Within weeks the bistro began to develop a rigid routine. It was becoming obvious that breakfast might never happen without frying some eggs and I just didn’t have a good set-up for doing short order work. I hardly ever saw a soul between 7 a.m. and 8 a.m. except on Tuesdays when the woman with the coal dark hair and icy blue eyes came in for her white mocha. From Tuesday to Saturday, Lyle Duerr would lead the coffee row leeches in at 8:30 a.m. and the last of them wouldn’t leave until 11:30 a.m. The Flintstone Whistle lunch rush slowed but, on the upside, far fewer people asked for ‘SUPE’. There was a significant afternoon coffee rush but selling two slices of cheesecake was a record.

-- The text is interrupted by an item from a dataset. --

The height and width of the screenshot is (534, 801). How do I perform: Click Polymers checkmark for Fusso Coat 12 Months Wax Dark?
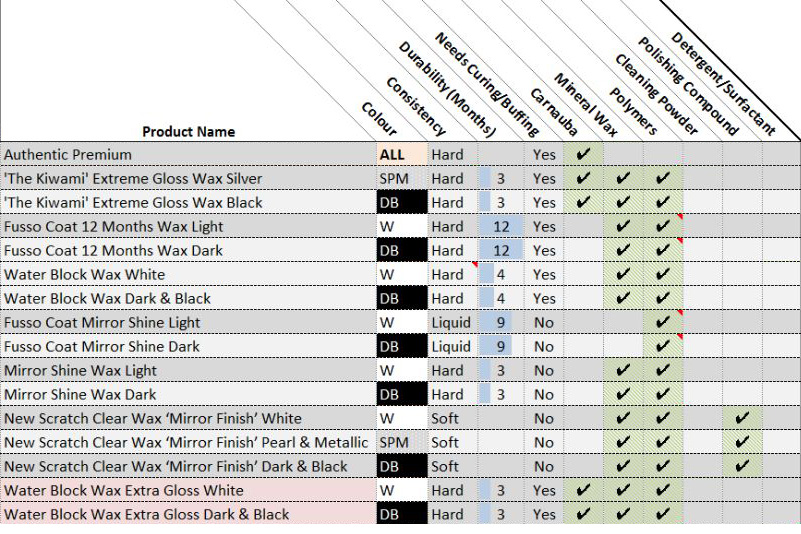click(662, 251)
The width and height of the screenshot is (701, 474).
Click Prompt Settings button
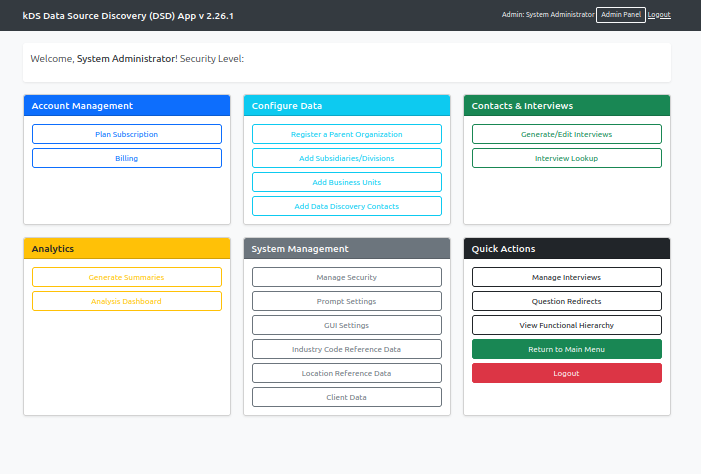click(x=346, y=301)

The coffee row people didn’t seem to notice Marty’s search for a comfortable level of flamboyance. Most of them knew he had been a brother and just thought we was becoming more pious. They did take note that Jeffrey was training to be a pastor with the United Church, however. Earla Hueber expressed displeasure at this a few times. Whenever Jeffrey was working the register, Earla would pipe up in an absolutely inappropriate volume, “Oh, next thing you know they’ll be marrying pigs and chickens! What has this world come to?”
I plastered the front window with signs for the Belgian waffles but, although that seemed to draw a few people in, morning sales still made it difficult to justify opening for breakfast at all. Most Humbuggers just complained about the cost of ‘them fancy pancakes’. I gave up on the hot cereal altogether. People still referred to the restaurant as ‘the coffee shop’ and some of them had the nerve to still call it ‘The Humbug Coffee House’. I began to regret leasing the same location, if not buying the furnishings.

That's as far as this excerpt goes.